W HRT nie ma pośpiechu
Zespół HRT nie spieszy się z wyborem drugiego kierowcy. Po zatrudnieniu Naraina Karthikeyana HRT do tej pory nie poinformowało, kto będzie ścigał się w drugim bolidzie tego teamu w rozpoczynającym się za 3 tygodnie sezonie.„Decyzja zostanie podjęta w ciągu najbliższych kilku tygodni” – poinformował zespół.
Dodatkowo, HRT nie jest zaniepokojone faktem, że dwaj testowani kierowcy byli ostatnio szybsi od zakontraktowanego już Karthikeyana:
„Nie martwimy się wynikami testów. Wszyscy wiedzą, że czasy okrążeń podczas testów nie są najważniejszą sprawą, ponieważ zespoły wykorzystują ten okres na wykonywanie zmian w bolidach”.
FIA wymaga, aby nazwiska kierowców każdego zespołu zostały podane oficjalnie do pierwszego treningu przed pierwszym wyścigiem w sezonie.
komentarze
1. tibibitriatriah
"W HRT nie ma pośpiechu" - powinni mieć to na bolidzie wyryte : D
2. jakubek88
Przecież to jest parodia zespołu F1....
3. dziadekm
"czasy okrążeń podczas testów nie są najważniejszą sprawą, ponieważ zespoły wykorzystują ten okres na wykonywanie zmian w bolidach”. Dobre. Ciekawe co oni mogą zmieniać jak jeszcze nawet nie jeździli nowym bolidem
4. Matthias13
U nich nigdy nie było pośpiechu. Zawsze wszystko spokojnie i powoli. Być może dążą od podstaw do perfekcji :-)

Wyodrębnione dane:
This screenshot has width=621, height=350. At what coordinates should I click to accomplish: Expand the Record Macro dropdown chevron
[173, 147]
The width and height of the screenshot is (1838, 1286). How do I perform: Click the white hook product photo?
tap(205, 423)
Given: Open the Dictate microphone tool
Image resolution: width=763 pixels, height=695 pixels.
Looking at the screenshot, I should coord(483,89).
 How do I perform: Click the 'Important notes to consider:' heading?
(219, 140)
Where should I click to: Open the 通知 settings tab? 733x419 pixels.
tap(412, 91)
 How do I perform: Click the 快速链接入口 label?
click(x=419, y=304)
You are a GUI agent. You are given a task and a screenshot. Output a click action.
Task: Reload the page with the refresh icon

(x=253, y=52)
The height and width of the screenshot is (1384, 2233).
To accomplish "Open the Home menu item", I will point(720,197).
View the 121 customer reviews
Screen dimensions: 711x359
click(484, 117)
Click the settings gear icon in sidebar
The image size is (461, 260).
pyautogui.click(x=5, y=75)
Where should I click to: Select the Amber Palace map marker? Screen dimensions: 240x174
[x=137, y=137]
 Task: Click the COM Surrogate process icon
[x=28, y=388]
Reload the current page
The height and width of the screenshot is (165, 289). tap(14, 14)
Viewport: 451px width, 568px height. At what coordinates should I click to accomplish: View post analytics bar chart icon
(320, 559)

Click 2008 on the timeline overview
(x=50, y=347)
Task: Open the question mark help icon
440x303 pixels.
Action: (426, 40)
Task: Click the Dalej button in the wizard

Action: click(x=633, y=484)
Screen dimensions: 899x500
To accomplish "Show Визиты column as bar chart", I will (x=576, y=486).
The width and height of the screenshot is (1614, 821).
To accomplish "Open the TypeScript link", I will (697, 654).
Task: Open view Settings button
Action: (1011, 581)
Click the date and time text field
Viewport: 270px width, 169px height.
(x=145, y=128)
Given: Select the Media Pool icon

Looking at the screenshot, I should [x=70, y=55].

Ćwiczenia:
1) Zaktualizuj w tekście o HRT fragment od „Dodatkowo, HRT nie” do „wyścigiem w sezonie.”, zamieniając „FIA” na „Federacja”.
2) Odpowiedz krótko na pytania do tekstu o HRT:
(a) Za ile tygodni rozpoczyna się sezon?
(b) Którego kierowcę HRT już zatrudniło?
(c) Do kiedy FIA wymaga oficjalnego podania nazwisk kierowców?
Dane nie mają tu żadnego znaczenia.

Odpowiedzi do zadań:
1)
Dodatkowo, HRT nie jest zaniepokojone faktem, że dwaj testowani kierowcy byli ostatnio szybsi od zakontraktowanego już Karthikeyana:
„Nie martwimy się wynikami testów. Wszyscy wiedzą, że czasy okrążeń podczas testów nie są najważniejszą sprawą, ponieważ zespoły wykorzystują ten okres na wykonywanie zmian w bolidach”.
Federacja wymaga, aby nazwiska kierowców każdego zespołu zostały podane oficjalnie do pierwszego treningu przed pierwszym wyścigiem w sezonie.

2)
(a) Za 3 tygodnie.
(b) Naraina Karthikeyana.
(c) Do pierwszego treningu przed pierwszym wyścigiem w sezonie.